Many prostaglandins made from either EPA, dihomo-gamma linolenic acid (DGLA) (linoleic acid is a precursor of DGLA), or arachidonic acid affect the same bodily functions, though in different ways. For many functions, the body can utilize prostaglandins made from any of the three. All produce critical prostaglandins. What seems to be required for optimal function is properly balanced production of prostaglandins made in the body, on the one hand, from arachidonic acid, and on the other, from DGLA and EPA. Prostaglandins made from arachidonic acid are called the series 2 prostaglandins; those made from linoleic acid and DGLA are called the series 1 prostaglandins; and those made from EPA the series 3 prostaglandins. Figure 6.1 details the metabolic pathways of the fatty-acid precursors of these three series of prostaglandins. EPA is concentrated in the fat of marine (saltwater) fish and shellfish, especially the cold-water varieties. Concentrations of a closely related fatty acid, docosahexaenoic acid (DHA), occur in the same sources. DHA is also concentrated in the brain and in retinal cells of the eyes of mammals, including humans; the significance of this will be demonstrated in experiments discussed later.

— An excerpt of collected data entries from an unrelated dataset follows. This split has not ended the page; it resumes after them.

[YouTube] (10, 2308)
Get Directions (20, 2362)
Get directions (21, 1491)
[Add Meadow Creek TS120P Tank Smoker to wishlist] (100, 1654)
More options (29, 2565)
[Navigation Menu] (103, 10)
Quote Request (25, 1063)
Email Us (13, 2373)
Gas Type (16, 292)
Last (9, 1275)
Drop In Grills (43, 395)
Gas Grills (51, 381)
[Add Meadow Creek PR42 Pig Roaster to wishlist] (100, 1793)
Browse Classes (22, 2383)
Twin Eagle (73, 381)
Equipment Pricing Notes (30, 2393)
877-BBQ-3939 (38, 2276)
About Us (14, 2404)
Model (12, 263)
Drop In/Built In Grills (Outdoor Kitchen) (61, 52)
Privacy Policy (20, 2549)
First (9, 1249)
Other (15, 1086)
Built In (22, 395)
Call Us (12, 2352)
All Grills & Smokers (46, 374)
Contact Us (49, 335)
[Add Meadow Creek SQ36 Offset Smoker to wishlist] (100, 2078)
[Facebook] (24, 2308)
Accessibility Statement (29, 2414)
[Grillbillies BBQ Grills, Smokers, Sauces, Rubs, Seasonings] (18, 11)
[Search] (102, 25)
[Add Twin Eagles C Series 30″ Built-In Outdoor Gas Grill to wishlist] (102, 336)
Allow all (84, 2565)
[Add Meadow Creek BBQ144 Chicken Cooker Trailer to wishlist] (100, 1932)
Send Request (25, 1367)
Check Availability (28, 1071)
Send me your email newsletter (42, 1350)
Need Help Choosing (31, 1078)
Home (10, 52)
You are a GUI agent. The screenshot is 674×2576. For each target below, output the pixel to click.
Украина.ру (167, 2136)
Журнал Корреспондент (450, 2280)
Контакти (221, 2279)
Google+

Figure 6.1. Foods, Fatty Acids, and Prostaglandins
Chloroplasts—the green cells in plants—contain small amounts of alpha-linolenic acid, which mammals can convert to EPA. While grazing animals convert alpha-linolenic acid to EPA, the extent to which the human body can do so is not clear. One research team in the Clinical Chemistry Department of Aalborg Hospital in Denmark gave a volunteer one tablespoon of cod-liver oil three times a day for one week (far more than what should be consumed on a regular basis). Cod-liver oil is about 10 percent EPA. A tenfold increase in the EPA content of the blood fats occurred within the week. Linseed oil was given to the same person two months later, in the same dose; after one week the individual showed only insignificant increases in EPA.
The human body nevertheless may well make the conversion of alpha-linolenic acid to EPA under certain circumstances, the EPA then being utilized for synthesis of prostaglandins. All of the prostaglandin pathways are inhibited by many influences, including deficiencies of magnesium, zinc, iron, vitamin B6, or other nutrients; excessive alcohol consumption; cortisone-like drugs; increased adrenaline associated with stress; aging; and especially the presence in the body of unnatural fatty acids such as those found in margarine and hydrogenated vegetable oils.
In converting alpha-linolenic acid to EPA, the proportion of different kinds of fatty acids in the diet has a major influence. Had the individual been on a diet very low in arachidonic and linoleic acids—unlikely, since they predominate in most modern foods—he may have formed measurably more EPA from the linseed oil.
Balance is critical. Sources of linoleic acid include most vegetable, nut, and seed oils. Sources of EPA, DHA, and alpha-linolenic acid include fish and shellfish and green vegetables, including lettuce and other salad greens. Arachidonic acid is richly supplied in meat and dairy foods.
A STUDY OF FISH CONSUMPTION AND HEART DISEASE
In an article entitled “The Inverse Relation Between Fish Consumption and Twenty-Year Mortality from Coronary Heart Disease,” which appeared in the New England Journal of Medicine in 1985, a team of Dutch researchers detailed the results of a twenty-year study of 852 middle-aged men in the town of Zutphen, the Netherlands.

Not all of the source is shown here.